Answer these questions about the excerpt on E3's Pacific Northwest analyses, one per line:
(a) In what year did the E3 report come out?
(b) Which distributed energy resource does the excerpt name first among those E3 overlooks?
(c) For about how long was the writer The Utility Reform Network's utility energy efficiency consultant?

- _EXCERPT PROVIDED_:
═══

As part of my utility advocacy work in Washington State,[ii] I reviewed the E3 report when it came out in 2019, and revisited E3’s initial analysis[iii] and subsequent January 2020 update[iv]. I contrasted E3’s assumptions and findings for the Pacific Northwest (PNW) to E3’s work in other states, the analyses of other leaders in the field, and the cost and performance of various renewable and storage projects. What I found is that E3 analyses for the PNW are fundamentally outdated and flawed. Technological breakthroughs in the cost and capabilities of utility scale wind and solar and battery storage have already occurred at such a rapid pace as to increasingly displace gas generation in utility resource planning and operations. In addition, numerous industry and research reports conclusively prove that as the level of solar penetration increases, the ability of standalone battery storage to provide peaking capacity benefits increases and does so at similar or lower lifecycle costs[v].
Also, E3 turns a blind eye to the ability for utilities to modify energy use, particularly peak demand, through the vast array of distributed energy resources, starting with demand response. E3’s consideration of demand response is convoluted, coming at the tail end of all existing and new generation, and is highly constrained to the bare bones of its potential.
E3’s framing of PNW resource adequacy is essentially a throwback to the 1980’s of uncontrolled electric load, without consideration of the plethora of opportunities to optimize the grid through DERs for critically needed resiliency and reliability. Claiming to have been at the forefront of DER assessment since 1989,[vi] including California whereby law all cost-effective energy efficiency and demand response are to be procured before other resources, including renewable generation, E3 knows better. From my near two decades as The Utility Reform Network’s (TURN) utility energy efficiency consultant, I rubbed shoulders with E3 over many California projects and analyses. I know they are capable of much better work.

═══

- _DATASET EXCERPT_:

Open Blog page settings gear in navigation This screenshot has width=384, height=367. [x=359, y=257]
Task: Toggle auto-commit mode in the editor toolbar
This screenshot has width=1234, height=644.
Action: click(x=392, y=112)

═══

- _THE ANSWER_:
(a) 2019
(b) Demand response
(c) Nearly two decades